A group of private credit lenders is in discussions to provide a roughly $6 billion debt package to help Vista Equity Partners’ financial software company Finastra Group Holdings Ltd. refinance debt, in what would be the largest private credit package ever.

Expect to see more $5 billion to $6 billion-sized private credit debt deals ahead, Cade Thompson, head of U.S. debt capital markets at KKR, told Bloomberg.

“The disruption in the syndicated side of the marketplace has certainly allowed for a bigger avenue, including us, to use the private credit marketplace,” he said.  

“When we go out and whiteboard a new deal, acquisition financing, LBO, whatever the case may be, we’re always examining as a fiduciary all alternatives that are available to us,” he said. “And that includes the direct channels, senior on through the junior portion of the capital structure, as well as the syndicated marketplace.”

In the last 12 to 18 months, “as markets have been disrupted, there has been significant flow that’s been redirected to the private credit channel,” he added.
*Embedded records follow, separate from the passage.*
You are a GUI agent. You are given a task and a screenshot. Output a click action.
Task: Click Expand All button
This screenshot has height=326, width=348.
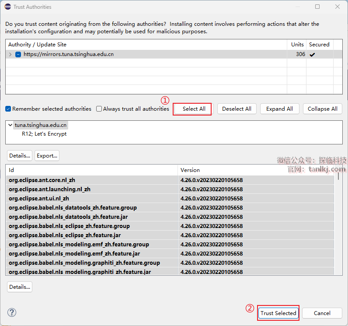click(279, 109)
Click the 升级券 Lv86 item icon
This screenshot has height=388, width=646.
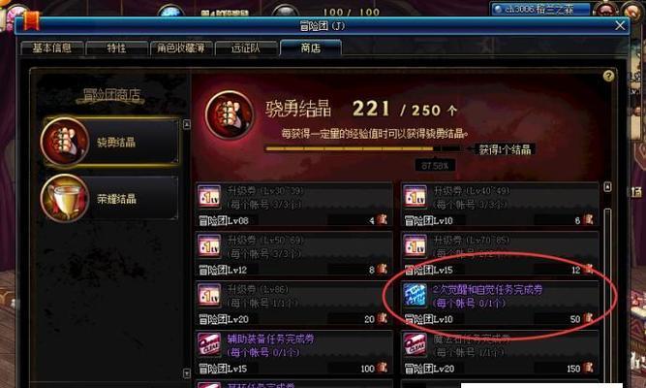click(209, 295)
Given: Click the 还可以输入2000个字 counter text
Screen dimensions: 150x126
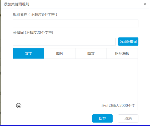Looking at the screenshot, I should (118, 106).
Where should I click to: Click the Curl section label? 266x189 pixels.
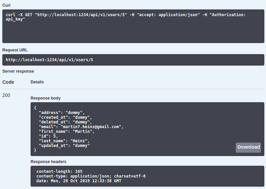coord(6,5)
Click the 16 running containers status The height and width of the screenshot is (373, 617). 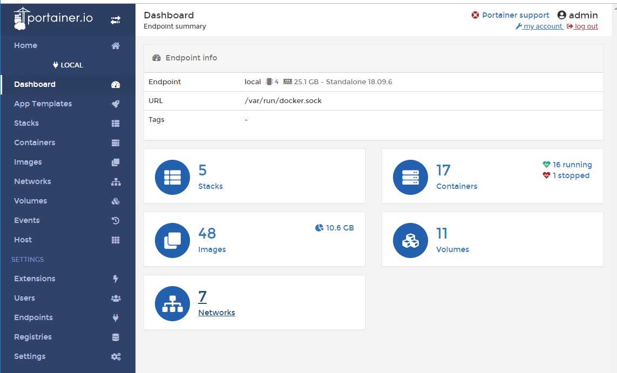click(x=567, y=165)
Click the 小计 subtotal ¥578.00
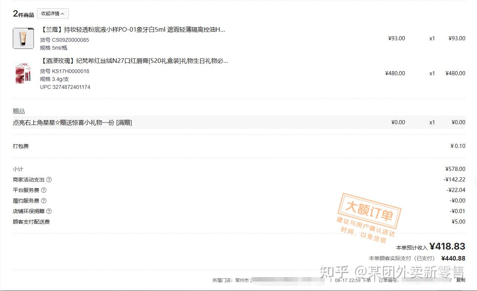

Earlier this year, a different group of private credit lenders put together a $5.5 billion debt package for healthcare technology company Cotiviti Inc., which would have been the largest private credit debt deal for a buyout. But the transaction the debt was backing fell apart after Veritas Capital and Carlyle Group Inc. ended their talks for Carlyle to take a stake in the firm. 

Meanwhile, the big investment banks have been able to win some recent debt deals as syndicated markets stabilize. Competition is expected to heat up when acquisition activity eventually returns. 
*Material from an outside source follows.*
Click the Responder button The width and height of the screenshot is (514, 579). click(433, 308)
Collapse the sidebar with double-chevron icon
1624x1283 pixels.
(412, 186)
Macroeconomic uncertainty and the valuation gap between buyers and sellers has caused a pause in broader mergers and acquisitions activity, Thompson said. But that creates opportunities for a firm such as KKR, which can provide a range of services, including debt financing at the senior down to the junior level.

“It’s important to note that while markets are more challenged, markets are functioning,” Thompson said. “What you’re seeing more through the syndicated side of the marketplace is really the lower levered, bigger equity checks, more highly corporate rated assets that are being met with great fanfare.”
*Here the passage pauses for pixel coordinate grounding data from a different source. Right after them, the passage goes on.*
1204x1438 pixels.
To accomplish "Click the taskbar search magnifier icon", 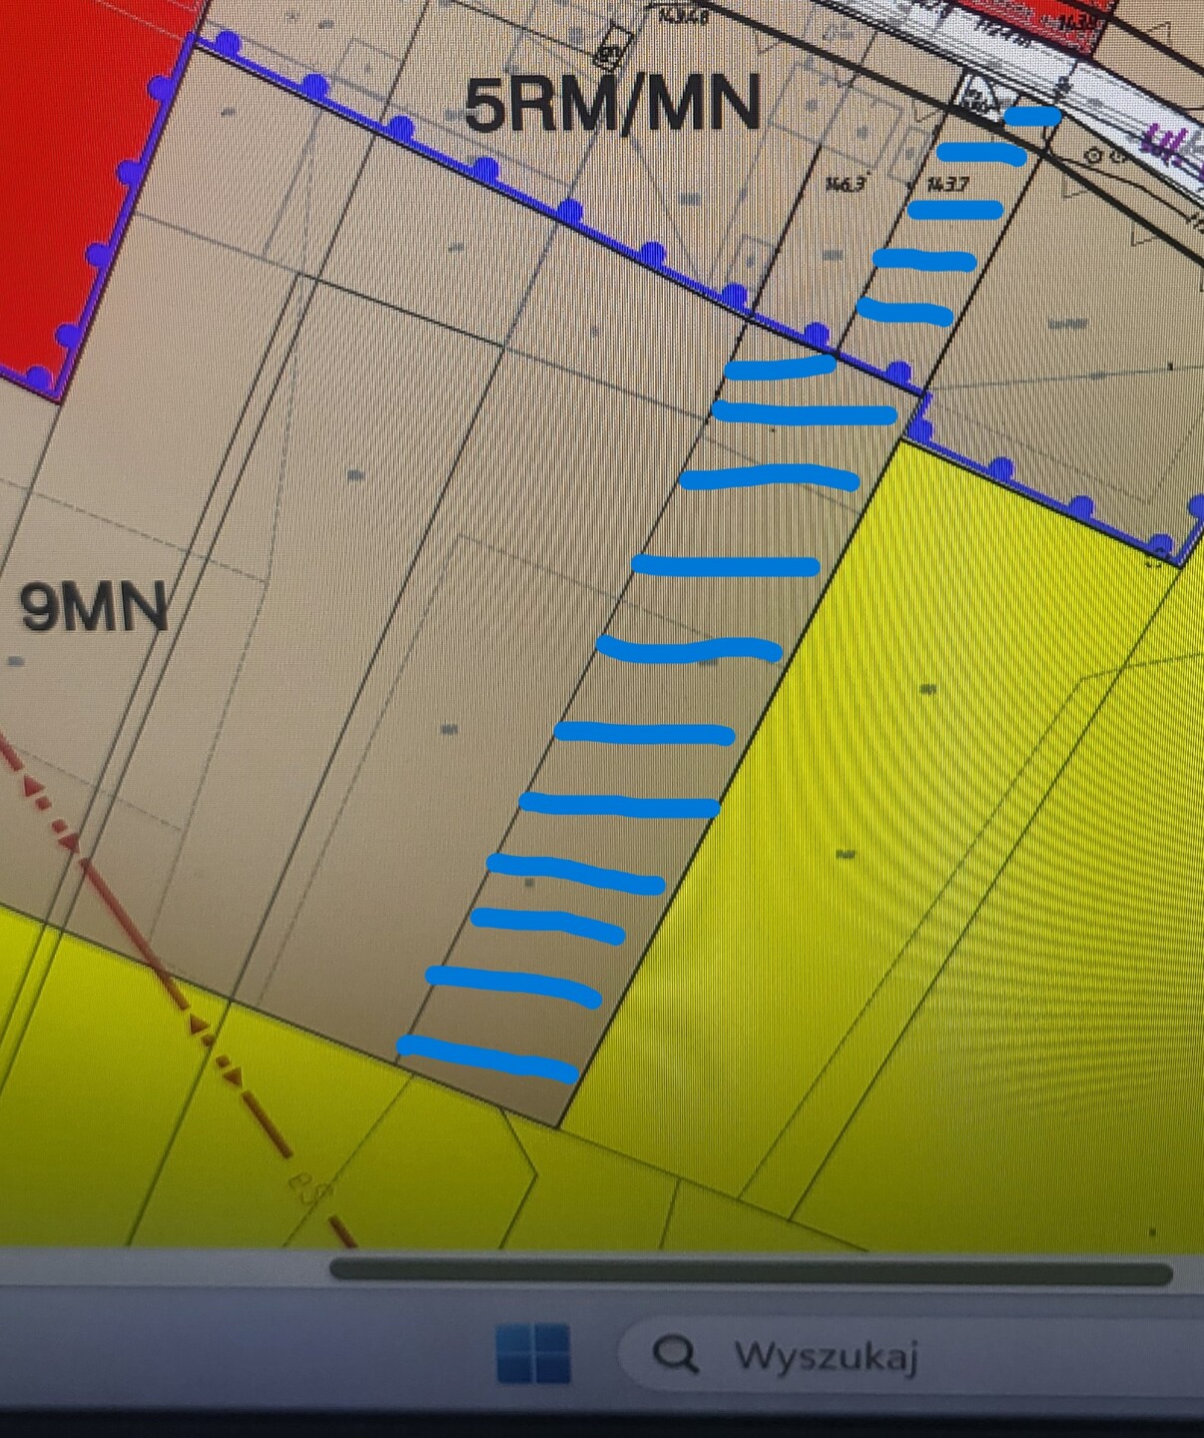I will 675,1355.
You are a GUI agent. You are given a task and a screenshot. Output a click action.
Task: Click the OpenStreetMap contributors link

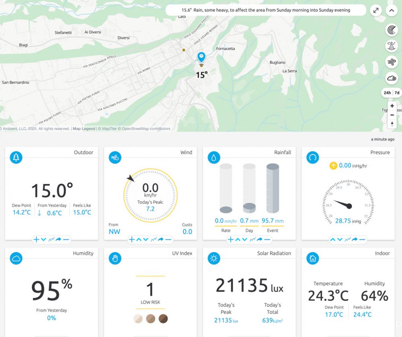point(147,128)
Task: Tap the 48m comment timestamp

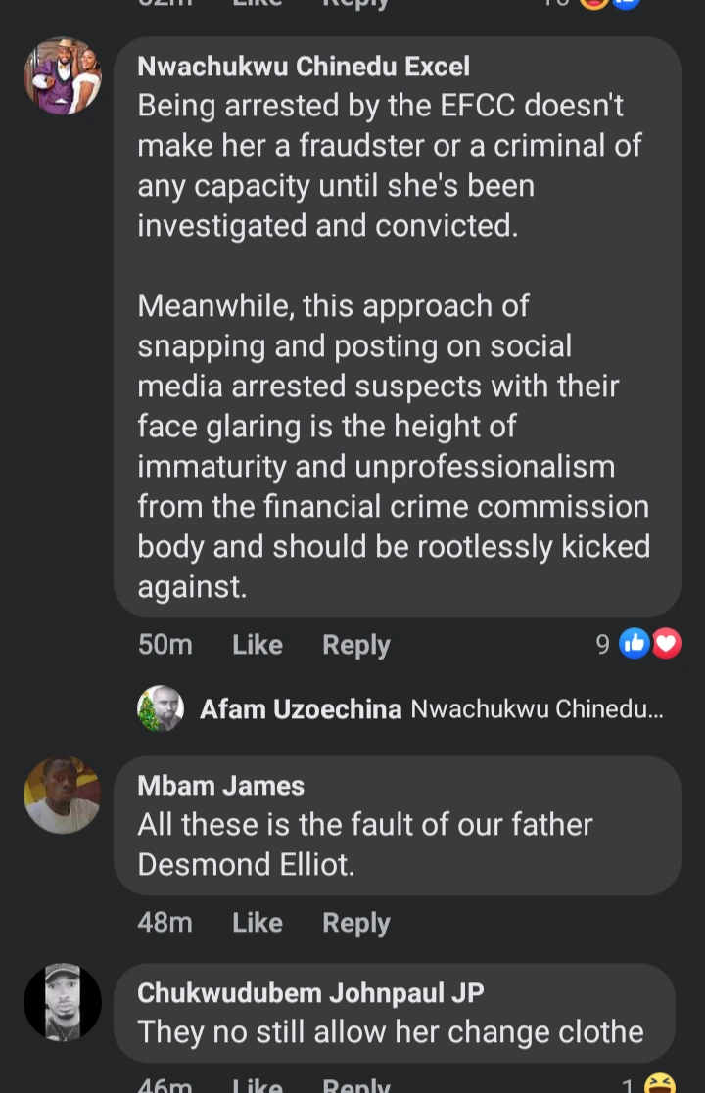Action: (165, 923)
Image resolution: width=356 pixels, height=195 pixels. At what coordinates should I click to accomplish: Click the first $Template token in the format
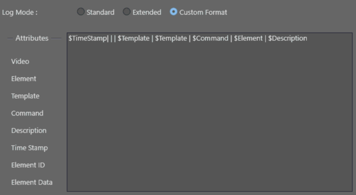tap(134, 38)
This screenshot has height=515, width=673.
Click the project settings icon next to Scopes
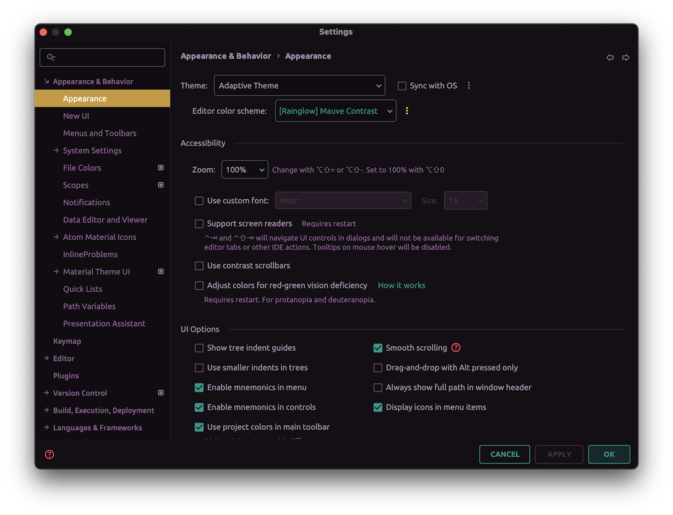(160, 185)
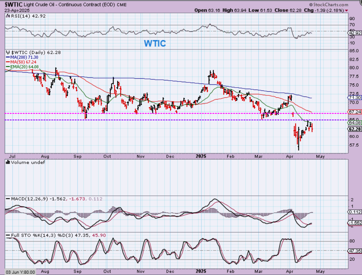Click the copyright symbol before StockCharts.com

point(311,5)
“Having said all of that, we’re also seeing other assets find homes in the syndicated marketplace, too,” he said. 

Thompson cited recent broadly-syndicated deals by KKR-owned companies used to refinance debt or push out maturities: a $4.2 billion leveraged loan for Internet Brands, a roughly $1.9 billion junk bond and leveraged loan for Heartland Dental and a $650 million loan for Optiv Inc. 

On Optiv, a cybersecurity firm, “12, 15 months ago that would have been a very straightforward exercise where we change a little bit of rate, perhaps change some of the documentation, extend the maturity and move on with life,” he said. “It’s not that straightforward in the current environment and that’s okay. It’s just causing us to be a little bit more thoughtful, a little bit more creative around how we create these solutions.”